[EXERCISE DIRECTIONS]: When the word "page" appears in a line of the data below, list that line.
──────── INPUT MATERIAL ────────
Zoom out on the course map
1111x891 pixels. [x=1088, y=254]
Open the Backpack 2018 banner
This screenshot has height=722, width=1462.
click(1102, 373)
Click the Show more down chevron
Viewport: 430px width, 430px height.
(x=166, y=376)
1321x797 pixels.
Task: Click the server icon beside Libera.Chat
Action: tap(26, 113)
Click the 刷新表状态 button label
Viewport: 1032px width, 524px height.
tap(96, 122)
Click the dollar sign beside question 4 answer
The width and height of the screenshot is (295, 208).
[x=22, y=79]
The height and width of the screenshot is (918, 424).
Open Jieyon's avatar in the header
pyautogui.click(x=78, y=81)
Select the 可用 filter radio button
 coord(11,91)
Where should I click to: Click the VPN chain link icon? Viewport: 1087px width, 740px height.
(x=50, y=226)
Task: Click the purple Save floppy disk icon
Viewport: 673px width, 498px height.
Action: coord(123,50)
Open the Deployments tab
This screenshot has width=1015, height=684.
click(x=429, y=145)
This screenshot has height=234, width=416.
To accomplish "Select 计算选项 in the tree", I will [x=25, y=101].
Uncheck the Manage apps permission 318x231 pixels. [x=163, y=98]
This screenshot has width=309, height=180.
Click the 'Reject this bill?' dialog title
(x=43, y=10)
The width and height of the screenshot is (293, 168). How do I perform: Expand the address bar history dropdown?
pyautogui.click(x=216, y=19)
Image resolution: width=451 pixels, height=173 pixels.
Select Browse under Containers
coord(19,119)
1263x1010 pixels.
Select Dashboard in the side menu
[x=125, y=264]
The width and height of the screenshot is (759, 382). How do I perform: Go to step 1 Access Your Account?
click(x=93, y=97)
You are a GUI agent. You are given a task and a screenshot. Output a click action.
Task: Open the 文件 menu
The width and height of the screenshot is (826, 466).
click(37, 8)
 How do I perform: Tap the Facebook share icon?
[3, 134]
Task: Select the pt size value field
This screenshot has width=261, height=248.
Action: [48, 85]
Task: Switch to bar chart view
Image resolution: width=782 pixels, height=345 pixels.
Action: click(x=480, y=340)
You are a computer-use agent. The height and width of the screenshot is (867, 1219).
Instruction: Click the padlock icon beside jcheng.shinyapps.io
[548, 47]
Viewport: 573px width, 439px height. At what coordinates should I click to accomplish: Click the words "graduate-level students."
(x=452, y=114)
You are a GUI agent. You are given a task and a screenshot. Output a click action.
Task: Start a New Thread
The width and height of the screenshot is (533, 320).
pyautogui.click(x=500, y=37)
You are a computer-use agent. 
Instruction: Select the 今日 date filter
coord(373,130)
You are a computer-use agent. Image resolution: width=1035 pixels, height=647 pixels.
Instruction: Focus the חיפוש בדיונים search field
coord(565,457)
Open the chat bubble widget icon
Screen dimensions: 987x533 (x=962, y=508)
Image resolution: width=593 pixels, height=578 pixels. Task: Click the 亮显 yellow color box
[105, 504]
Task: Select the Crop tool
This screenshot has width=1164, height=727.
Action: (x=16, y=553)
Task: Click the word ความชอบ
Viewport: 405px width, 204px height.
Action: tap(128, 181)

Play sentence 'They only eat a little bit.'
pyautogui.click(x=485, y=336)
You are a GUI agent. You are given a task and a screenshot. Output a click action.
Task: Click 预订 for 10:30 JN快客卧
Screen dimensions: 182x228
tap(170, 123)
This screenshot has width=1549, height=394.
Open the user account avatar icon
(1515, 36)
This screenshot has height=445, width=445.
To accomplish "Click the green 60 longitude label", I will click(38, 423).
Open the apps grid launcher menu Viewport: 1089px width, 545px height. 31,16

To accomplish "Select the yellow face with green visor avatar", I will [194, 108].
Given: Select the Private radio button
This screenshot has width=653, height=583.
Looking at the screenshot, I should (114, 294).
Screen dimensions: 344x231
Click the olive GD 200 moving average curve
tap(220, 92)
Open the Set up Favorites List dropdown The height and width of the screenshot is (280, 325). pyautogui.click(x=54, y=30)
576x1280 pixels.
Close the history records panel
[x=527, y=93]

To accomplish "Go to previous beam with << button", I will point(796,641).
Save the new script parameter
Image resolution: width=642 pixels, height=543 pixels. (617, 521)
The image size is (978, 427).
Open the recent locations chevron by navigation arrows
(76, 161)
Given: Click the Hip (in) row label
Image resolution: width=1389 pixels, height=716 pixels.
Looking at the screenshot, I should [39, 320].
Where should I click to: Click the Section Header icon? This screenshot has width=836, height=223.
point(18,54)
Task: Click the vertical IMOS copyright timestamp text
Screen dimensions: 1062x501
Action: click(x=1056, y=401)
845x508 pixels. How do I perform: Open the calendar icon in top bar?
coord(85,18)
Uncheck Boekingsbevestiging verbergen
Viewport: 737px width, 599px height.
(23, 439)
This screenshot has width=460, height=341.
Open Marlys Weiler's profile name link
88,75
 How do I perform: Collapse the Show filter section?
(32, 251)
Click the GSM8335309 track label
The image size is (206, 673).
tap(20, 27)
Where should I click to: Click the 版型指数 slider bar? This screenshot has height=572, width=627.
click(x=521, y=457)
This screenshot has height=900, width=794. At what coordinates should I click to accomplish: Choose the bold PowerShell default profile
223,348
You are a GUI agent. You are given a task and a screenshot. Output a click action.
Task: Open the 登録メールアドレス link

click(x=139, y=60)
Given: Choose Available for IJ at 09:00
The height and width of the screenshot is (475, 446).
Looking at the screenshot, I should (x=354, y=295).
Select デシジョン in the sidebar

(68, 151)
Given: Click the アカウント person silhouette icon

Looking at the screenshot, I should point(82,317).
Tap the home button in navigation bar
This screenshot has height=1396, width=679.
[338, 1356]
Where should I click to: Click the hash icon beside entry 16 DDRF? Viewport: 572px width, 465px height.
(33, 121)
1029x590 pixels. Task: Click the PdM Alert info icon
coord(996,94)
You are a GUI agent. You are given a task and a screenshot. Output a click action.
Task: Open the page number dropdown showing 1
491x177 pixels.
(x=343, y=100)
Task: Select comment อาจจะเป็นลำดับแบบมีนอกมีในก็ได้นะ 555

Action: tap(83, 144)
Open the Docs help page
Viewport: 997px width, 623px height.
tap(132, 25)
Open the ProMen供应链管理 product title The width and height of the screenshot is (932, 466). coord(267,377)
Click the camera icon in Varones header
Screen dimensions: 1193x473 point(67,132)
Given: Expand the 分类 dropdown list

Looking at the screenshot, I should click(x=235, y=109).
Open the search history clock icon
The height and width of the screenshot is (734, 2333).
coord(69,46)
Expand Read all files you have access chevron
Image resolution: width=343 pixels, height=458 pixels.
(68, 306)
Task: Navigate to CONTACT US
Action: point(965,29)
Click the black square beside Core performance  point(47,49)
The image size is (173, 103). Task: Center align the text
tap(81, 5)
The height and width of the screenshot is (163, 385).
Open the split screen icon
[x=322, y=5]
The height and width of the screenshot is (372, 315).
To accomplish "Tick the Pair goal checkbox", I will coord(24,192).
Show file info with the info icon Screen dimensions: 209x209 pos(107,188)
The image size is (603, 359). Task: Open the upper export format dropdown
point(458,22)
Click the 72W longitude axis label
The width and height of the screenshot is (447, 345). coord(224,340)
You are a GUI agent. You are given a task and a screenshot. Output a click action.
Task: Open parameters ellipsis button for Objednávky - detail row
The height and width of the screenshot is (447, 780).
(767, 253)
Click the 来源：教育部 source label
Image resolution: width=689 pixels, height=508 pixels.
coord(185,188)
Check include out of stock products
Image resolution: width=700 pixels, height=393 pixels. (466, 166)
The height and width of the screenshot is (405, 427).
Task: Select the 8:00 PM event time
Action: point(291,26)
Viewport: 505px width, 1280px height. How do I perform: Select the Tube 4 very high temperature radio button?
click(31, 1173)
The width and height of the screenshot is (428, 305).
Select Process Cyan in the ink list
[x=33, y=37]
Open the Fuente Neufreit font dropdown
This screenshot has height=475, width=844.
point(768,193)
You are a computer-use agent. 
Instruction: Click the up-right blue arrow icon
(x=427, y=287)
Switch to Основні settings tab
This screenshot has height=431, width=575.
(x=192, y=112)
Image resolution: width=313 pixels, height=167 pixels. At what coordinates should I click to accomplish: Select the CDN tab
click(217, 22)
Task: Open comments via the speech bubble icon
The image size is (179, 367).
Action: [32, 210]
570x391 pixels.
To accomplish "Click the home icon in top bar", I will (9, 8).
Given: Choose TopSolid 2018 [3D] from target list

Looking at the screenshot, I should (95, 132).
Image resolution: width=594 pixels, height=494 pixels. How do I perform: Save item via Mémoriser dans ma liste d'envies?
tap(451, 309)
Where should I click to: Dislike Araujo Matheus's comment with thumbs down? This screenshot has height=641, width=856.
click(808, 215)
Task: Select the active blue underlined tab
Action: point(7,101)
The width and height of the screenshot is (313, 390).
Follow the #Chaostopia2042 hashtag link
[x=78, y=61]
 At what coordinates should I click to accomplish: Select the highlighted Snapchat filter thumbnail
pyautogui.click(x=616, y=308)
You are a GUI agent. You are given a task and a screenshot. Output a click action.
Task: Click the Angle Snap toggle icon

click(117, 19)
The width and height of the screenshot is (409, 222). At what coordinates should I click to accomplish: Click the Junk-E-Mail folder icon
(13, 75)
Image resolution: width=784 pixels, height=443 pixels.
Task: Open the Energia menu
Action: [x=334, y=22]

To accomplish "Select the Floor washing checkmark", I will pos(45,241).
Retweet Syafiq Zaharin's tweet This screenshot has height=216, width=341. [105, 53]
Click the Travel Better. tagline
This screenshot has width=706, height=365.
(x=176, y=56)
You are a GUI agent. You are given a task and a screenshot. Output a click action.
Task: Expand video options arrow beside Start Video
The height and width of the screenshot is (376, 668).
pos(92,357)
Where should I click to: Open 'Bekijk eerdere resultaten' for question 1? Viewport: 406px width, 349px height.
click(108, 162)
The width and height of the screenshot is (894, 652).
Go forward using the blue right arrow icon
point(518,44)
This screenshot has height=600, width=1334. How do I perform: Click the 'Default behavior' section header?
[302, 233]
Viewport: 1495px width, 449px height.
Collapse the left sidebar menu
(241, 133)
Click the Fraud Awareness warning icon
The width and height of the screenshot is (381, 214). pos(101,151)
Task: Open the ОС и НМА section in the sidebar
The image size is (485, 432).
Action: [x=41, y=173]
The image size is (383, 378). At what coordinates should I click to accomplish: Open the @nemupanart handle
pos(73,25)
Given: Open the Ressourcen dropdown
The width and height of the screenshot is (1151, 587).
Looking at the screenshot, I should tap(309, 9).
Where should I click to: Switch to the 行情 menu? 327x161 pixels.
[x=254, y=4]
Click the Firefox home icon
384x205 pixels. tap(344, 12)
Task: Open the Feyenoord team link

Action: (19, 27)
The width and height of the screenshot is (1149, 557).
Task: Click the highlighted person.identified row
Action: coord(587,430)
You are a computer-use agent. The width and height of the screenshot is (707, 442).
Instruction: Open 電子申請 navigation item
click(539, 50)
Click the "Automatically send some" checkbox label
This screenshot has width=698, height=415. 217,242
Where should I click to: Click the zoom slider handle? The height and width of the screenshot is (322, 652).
────────
[RESULT]:
Task: Open the page number dropdown showing 1
Open the Docs help page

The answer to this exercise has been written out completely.